Alguns autores e autoras ainda subvertem, no melhor dos sentidos, o que se espera de um conto que faz parte de um livro com essa proposta, como fazem Andrea Nunes, que flerta com o horror ao homenagear Augusto dos Anjos, e Ana Elisa Ribeiro, que se coloca na pele de Clarice Lispector e escreve um texto para lá de bem-humorado.

Outros participantes da coletânea optam por pegar emprestado um conjunto de elementos característicos da escrita dos homenageados, como faz muito bem Eltânia André, ao brincar com o surrealismo que tornou Campos de Carvalho um dos escritores mais originais de sua geração. 

O livro ainda tem histórias em que os autores se unem por algo em comum, como o trabalho de diplomata no caso de Alexandre Vidal Porto e Guimarães Rosa, ou por uma amizade que de fato existe, como a de Andréa del Fuego e Ivana Arruda Leite ou a de Keka Reis e Índigo. 

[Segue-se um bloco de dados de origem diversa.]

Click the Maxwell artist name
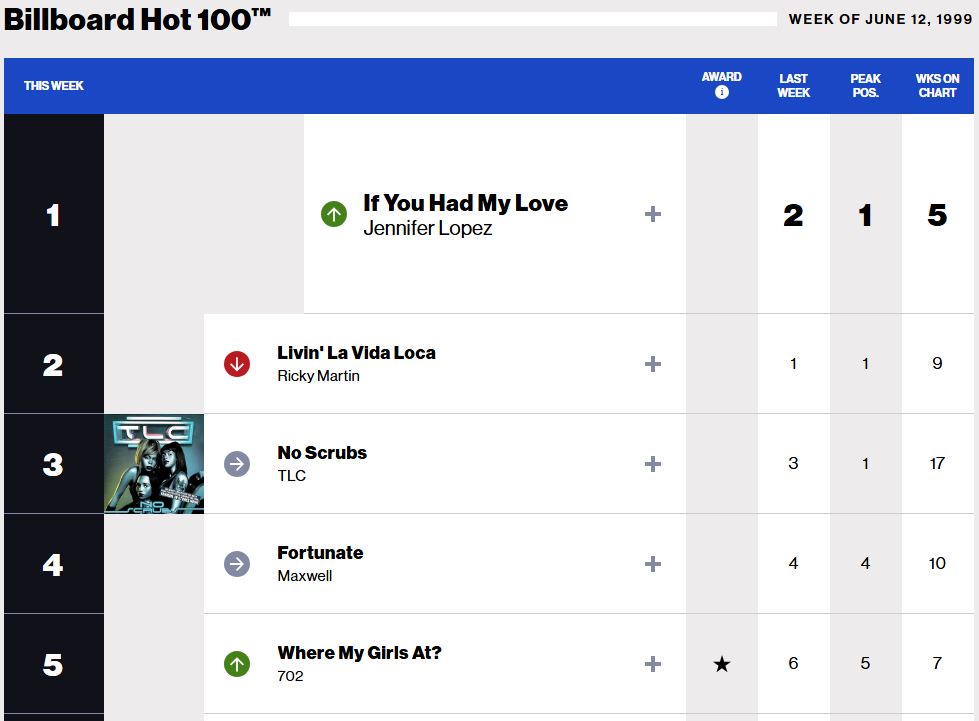The height and width of the screenshot is (721, 979). (x=305, y=576)
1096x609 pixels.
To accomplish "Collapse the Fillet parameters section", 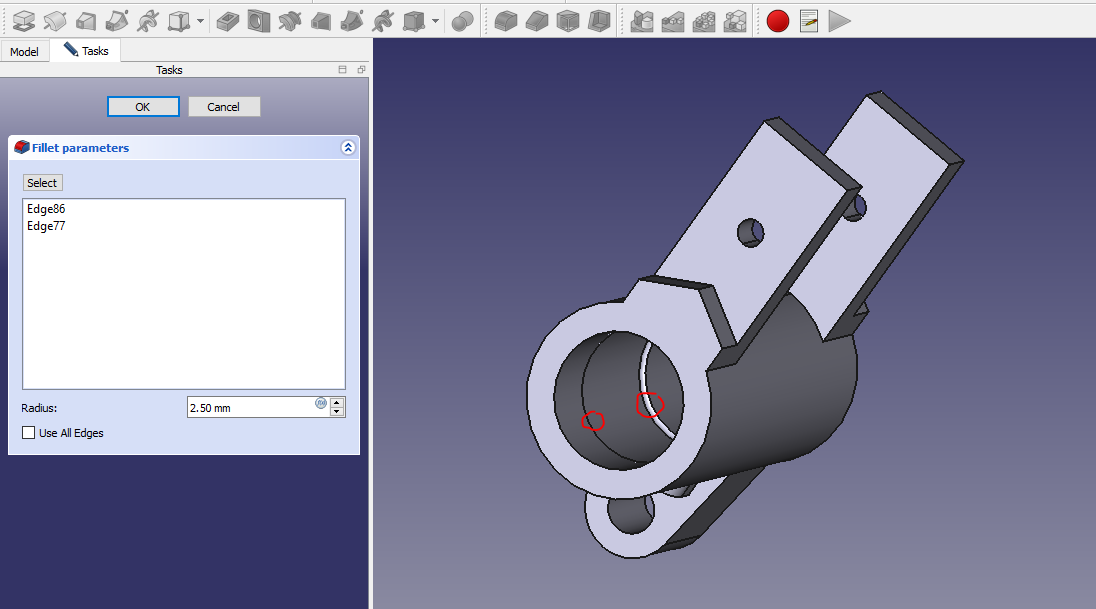I will (x=347, y=148).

Também há textos em que o diálogo ocupa papel central, como quando Isadora Sinay vai às compras com Ana C. ou quando Paula Fábrio tenta fazer contato com Hilda Hilst. 

Sérgio Tavares, por sua vez, recorre a uma personagem feminina para narrar a história de uma criança adotada por ela e Murilo Rubião, com direito à referência ao coelho Teleco, célebre criação do autor mineiro. 

Outras referências a obras dos autores homenageados aparecem muitas vezes ao longo do livro, com destaque à nova versão de Quadrilha, de Carlos Drummond de Andrade, apresentada por Maria Valéria Rezende, ou a livros escritos por Dráuzio Varella citados no conto de Santiago Nazarian.

Homenagem

As 28 histórias que compõem o livro organizado por Alexandre Staut (inclusive, uma delas de sua autoria) chamam a atenção pela diversidade em técnicas, estruturas e abordagens e, juntas, fazem uma bela homenagem a autores e autoras que marcaram a literatura brasileira, a partir do olhar atento e sensível de escritores em evidência na atualidade. 

Assim, Gerúndio a dois: Escritores brasileiros contemporâneos conversando com seus pares é bastante eficiente ao confirmar a versatilidade e a originalidade de uma literatura que jamais deixou de viver um grande momento. 





Jornalista, mestre em Comunicação, pós-graduado em Literatura Contemporânea e autor de Desprazeres existenciais em colapso (Patuá) e Desemprego e outras heresias (Sabiá Livros).